L’istante dopo vedo avanzare verso di me il conducente del camion che preoccupatissimo, mi dice: Come sta? Sta bene? Ha bisogno d’aiuto? Vuole che chiami l’ambulanza?
No, rispondo, sto bene, non si preoccupi, la prego solo di aiutarmi ad uscire perché credo che le portiere dell’auto siano incastrate.
Si fermano altre auto ed altre persone, assieme al camionista, mi tirano fuori dall’ormai scassatissima macchina.

Finalmente fuori, mi rendo conto di essere sano ed intero, successivamente, dopo aver bevuto un sorso d’acqua, la solita prassi dell’assicurazione, ma nel frattempo, il mal di testa ricompare in tutta la sua violenza facendomi tumultuare le tempie impietosamente; ecco cosa ricordo bene il senso di assoluta leggerezza, pace, serenità, felicità piena, accompagnata all’assoluta mancanza di qualsiasi dolore, sofferenza o preoccupazione d’ogni tipo e genere.
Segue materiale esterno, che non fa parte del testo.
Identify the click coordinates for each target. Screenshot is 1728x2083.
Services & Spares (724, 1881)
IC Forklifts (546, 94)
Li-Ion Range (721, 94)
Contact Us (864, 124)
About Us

In pratica una sorta di totale gioia, di abbandono estremo dalle cose terrene senza alcun rimpianto o pensiero, anzi tutt’altro.
Lo stato in cui mi ero trovato era appena paragonabile alla gioia estrema moltiplicata all’ennesima, infinita potenza, di quello che si prova quando si raggiunge l’orgasmo; un senso di pienezza totale, di soddisfazione inimmaginabile e di totale, assoluta, bellissima ed incontrovertibile, meravigliosa felicità.
Per almeno cento giorni ed altri ancora, quando ci penso, è già trascorso qualche anno, non solo rabbrividisco, ma riesco ad auto confortarmi in una maniera della quale prima non ero mai stato capace e sono sempre molto, molto felice anche quando le cose non vanno come dovrebbero.
Lascio a voi l’opinione su quanto accadutomi, se trattasi di sogno, realtà o miracolo, fatto sta che da allora in poi vivo molto meglio e mi duole ammettere che sono un appassionato amante della matematica, della fisica, della chimica e delle scienze in genere, le quali, mi trascinano in tutt’altra direzione da simili fenomeni che solgo definire paranormali.